• _Activity_: Your answer must be the lines from the one holding "Where should I click to: Click" through the final line of the entries below, copied exactly, with no pictures.

• _Data records_:
++++++++

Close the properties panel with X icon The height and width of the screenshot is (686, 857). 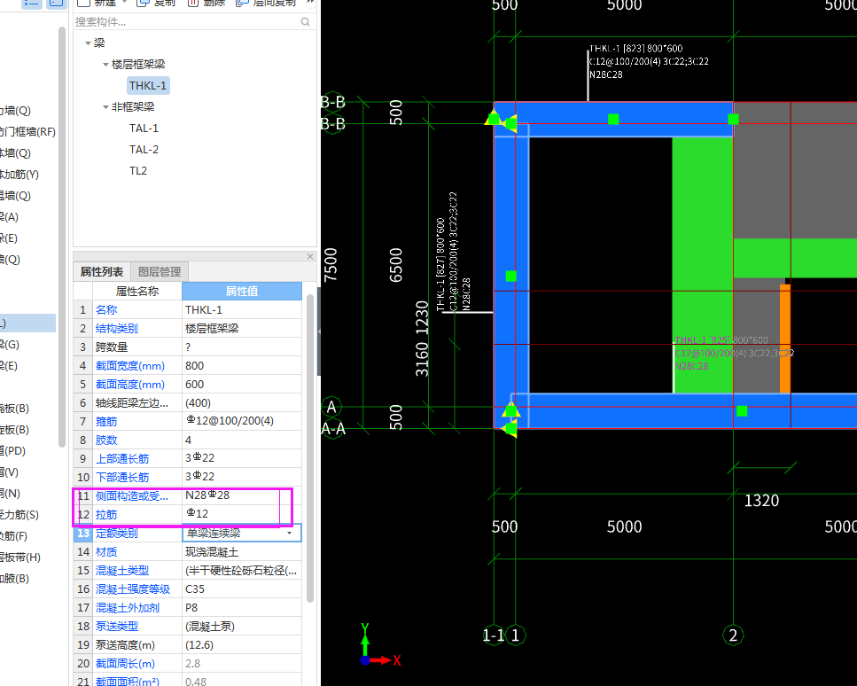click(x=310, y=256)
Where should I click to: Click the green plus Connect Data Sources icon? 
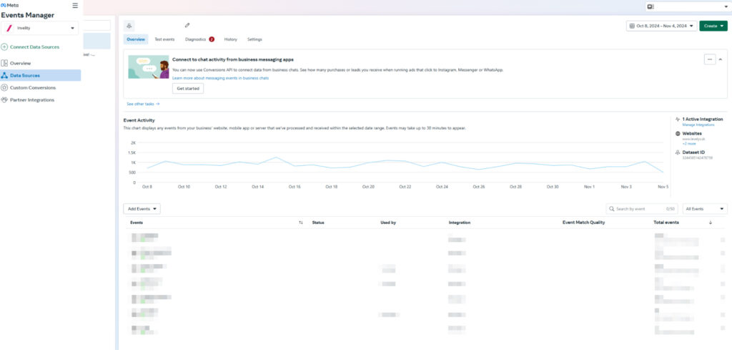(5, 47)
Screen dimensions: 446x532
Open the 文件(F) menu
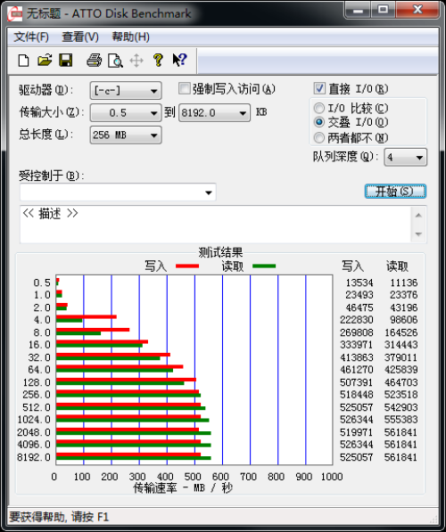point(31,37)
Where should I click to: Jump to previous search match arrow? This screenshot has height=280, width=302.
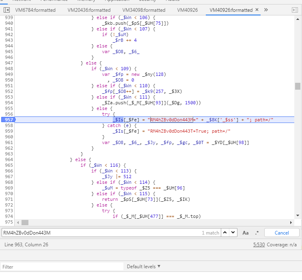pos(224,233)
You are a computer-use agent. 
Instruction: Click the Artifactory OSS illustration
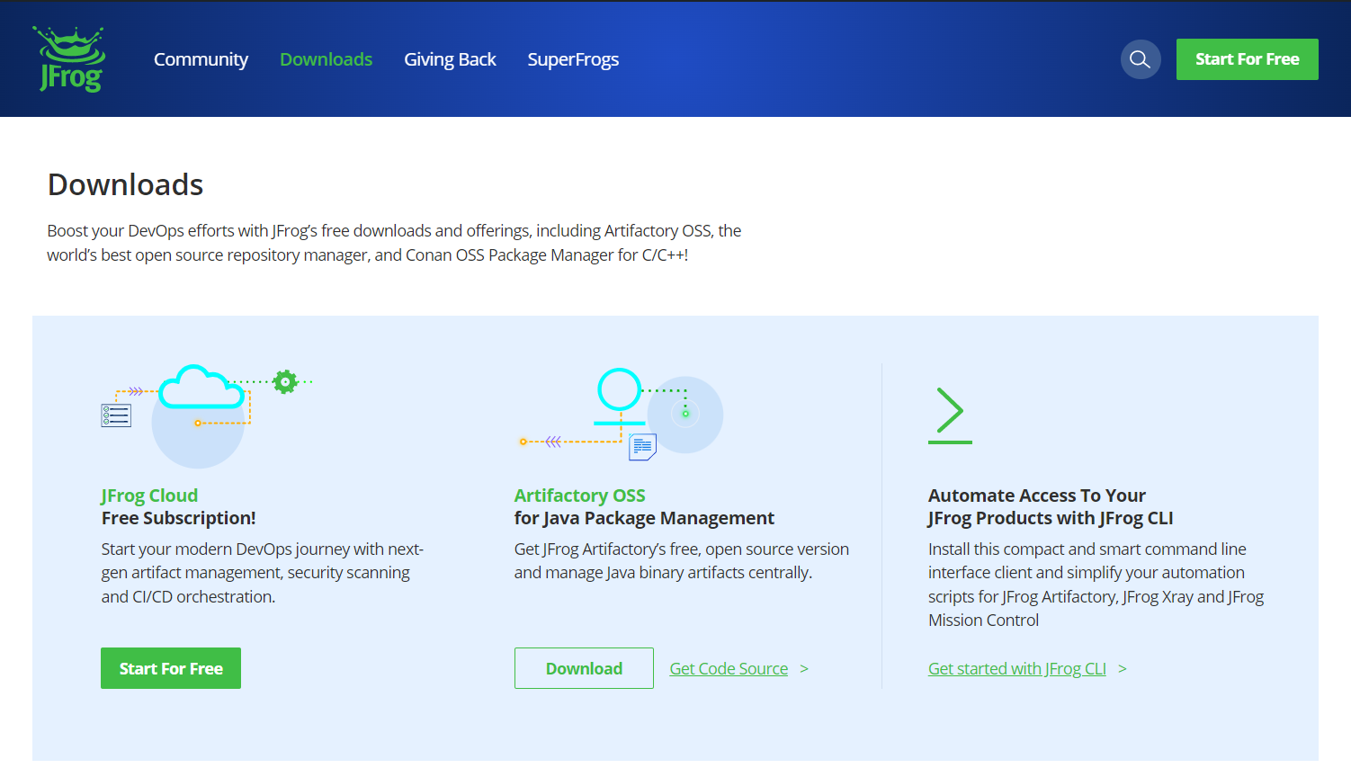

++++++++

• _Exercise solution_:
Where should I click to: Click the green plus Connect Data Sources icon? 
(5, 47)
Screen dimensions: 446x532
Open the 文件(F) menu
point(31,37)
Where should I click to: Jump to previous search match arrow? This screenshot has height=280, width=302.
pos(224,233)
You are a computer-use agent. 
Instruction: Click the Artifactory OSS illustration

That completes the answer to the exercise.